In her early days as a stand-up, Tiffany Haddish was broke and homeless, sleeping in her car while grinding it out on comedy stages in and around Los Angeles. One night after a show, fellow up-and-coming comedian Kevin Hart noticed that Haddish was living out of her vehicle and decided to loan her $300, which she used to get a cheap motel for a week where she could regroup and come up with a game plan. A week later she moved into her very own complete dump of an apartment, and the rest was, as they say, history.
Most great comics have heartwarming stories of people who saw something special in them and gave a helping hand, major emotional boost, or career-altering break. But what’s even more compelling is when those same comics show that they haven’t forgotten where they came from and prove it by using their success to reach a couple of rungs back down the ladder to pull others up.
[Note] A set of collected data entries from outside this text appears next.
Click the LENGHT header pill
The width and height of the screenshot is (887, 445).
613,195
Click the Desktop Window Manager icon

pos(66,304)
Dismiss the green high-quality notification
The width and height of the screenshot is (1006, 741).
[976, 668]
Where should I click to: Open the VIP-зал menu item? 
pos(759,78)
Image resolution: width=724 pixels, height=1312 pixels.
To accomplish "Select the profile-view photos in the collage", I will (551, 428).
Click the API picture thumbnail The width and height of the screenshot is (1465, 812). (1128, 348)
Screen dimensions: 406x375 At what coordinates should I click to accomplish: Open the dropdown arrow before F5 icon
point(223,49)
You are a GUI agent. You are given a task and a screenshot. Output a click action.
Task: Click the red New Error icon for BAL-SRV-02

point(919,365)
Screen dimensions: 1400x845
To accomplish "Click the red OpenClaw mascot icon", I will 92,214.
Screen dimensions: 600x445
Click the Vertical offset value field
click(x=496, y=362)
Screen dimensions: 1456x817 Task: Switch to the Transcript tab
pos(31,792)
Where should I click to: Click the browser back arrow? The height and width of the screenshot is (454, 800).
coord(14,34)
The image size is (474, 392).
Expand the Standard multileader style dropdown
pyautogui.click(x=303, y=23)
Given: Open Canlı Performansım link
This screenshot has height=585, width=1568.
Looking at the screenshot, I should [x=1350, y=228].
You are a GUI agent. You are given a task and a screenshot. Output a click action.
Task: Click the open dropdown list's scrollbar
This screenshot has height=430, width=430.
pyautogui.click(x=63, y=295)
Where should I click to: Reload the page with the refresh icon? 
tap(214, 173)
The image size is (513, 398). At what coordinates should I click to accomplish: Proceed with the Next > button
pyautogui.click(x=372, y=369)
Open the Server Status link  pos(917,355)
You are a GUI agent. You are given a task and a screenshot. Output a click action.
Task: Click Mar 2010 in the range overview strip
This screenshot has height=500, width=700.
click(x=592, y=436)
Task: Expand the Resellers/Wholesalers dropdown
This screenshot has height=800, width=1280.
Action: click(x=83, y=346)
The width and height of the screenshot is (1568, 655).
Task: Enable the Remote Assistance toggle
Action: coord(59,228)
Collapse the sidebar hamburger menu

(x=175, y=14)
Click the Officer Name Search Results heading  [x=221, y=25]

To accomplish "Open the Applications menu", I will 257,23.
Haddish’s new Netflix series Tiffany Haddish Presents: They Ready, which premieres today, is a perfect example of that. A play on Haddish’s 2017 special She Ready, the series features half-hour stand-up sets from six diverse entertainers handpicked by Haddish herself. As Haddish explained on NBC’s Today, “I had my deal already to do my special and they offered me a little more money, right? I was like, ‘How about instead of giving me that money, we use that money to give six other comedians an opportunity to shine?’”
Haddish used her current star power to vouch for Chaunté Wayans (Wild n’ Out), April Macie (Last Comic Standing), Tracey Ashley (The Last O.G.), Aida Rodriguez (Comedy Central’s This Week at the Comedy Cellar), Flame Monroe (Def Comedy Jam), and Marlo Williams (BET’s ComicView), all of whom have been performing for at least a decade, some clocking in over 20 years in comedy. They’ve all had their share of relative success but have struggled to break into the mainstream. According to Haddish, now is their time. They ready.
Vulture recently spoke with all six comedians and asked them to reflect on the following question: “At what moment do you think Tiffany Haddish knew for sure that you were ready?”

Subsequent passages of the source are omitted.